X300 power consumption - take 2

Posted by George Wright Tue, 30 Dec 2008 03:16:00 GMT

Trying out Debian Lenny and its power management seemed to help; I can now get the machine down below 8W, and when using it on half brightness with the wireless card turned on, it sits at around 9W. This isn’t too bad anymore. It’s certainly a lot better than Ubuntu’s 12W in approximately the same circumstances - a saving of 25%!

I’ve now compiled a custom 2.6.28 kernel on Lenny and tried out the ASPM PCI-Express power management code that’s marked as experimental. dmesg reports the following on bootup:

[ 0.172338] ACPI FADT declares the system doesn't support PCIe ASPM, so disable it

After commenting out that bit of code in the kernel just to see what would happen, I then echoed “powersave” to /sys/module/pcie_aspm/parameters/policy, with no noticeable decrease in power usage.

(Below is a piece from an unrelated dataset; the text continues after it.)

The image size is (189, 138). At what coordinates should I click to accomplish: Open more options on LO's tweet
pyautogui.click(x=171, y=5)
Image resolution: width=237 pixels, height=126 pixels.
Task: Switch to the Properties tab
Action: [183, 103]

The brightness issue is now sorted. After installing guidance power manager in KDE3 on Lenny things just worked. Sort of. The brightness levels reported by guidance are slightly wrong and the range is wrong. I suspect this is because previous thinkpads have had 7 brightness levels and this one has 15.

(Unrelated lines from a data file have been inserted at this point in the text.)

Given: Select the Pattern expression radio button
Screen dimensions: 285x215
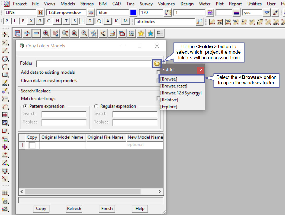Looking at the screenshot, I should (x=25, y=106).
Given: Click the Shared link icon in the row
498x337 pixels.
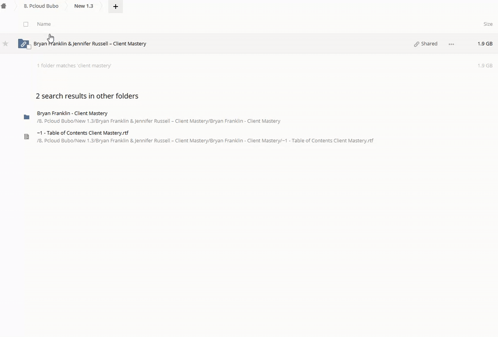Looking at the screenshot, I should pos(416,44).
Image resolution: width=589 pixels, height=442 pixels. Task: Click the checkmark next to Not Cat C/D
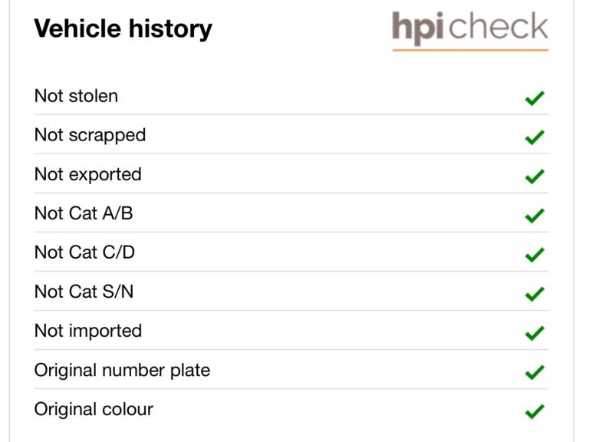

The touchpad issue, I’ve concluded, is a limitation of the hardware rather than the software, which is unfortunate. It seems that Lenovo changed the touchpad brand from Synaptics to ALPS with recent models. Unfortunately, ALPS touchpads are nowhere near as good as Synaptics ones, and so I’m stuck with a touchpad that’s a bit of a pain to use. Basically, if you press a button on one mouse, X receives a button press event. However, if you then keep it held down and move the other mouse, the mouse automatically generates a button release event before sending the new motion events. Thank you ALPS.

The fan is now being controlled in userspace using tpfand. I have built debian packages of version 0.94 (from the Ubuntu sources) and I will upload them at some point, along with the fan profile I’m using.

One last thing - the SSD in this machine is blisteringly fast. hdparm brings up around 90MB/s and Lenny cold-boots in about 20 seconds to the kdm login screen.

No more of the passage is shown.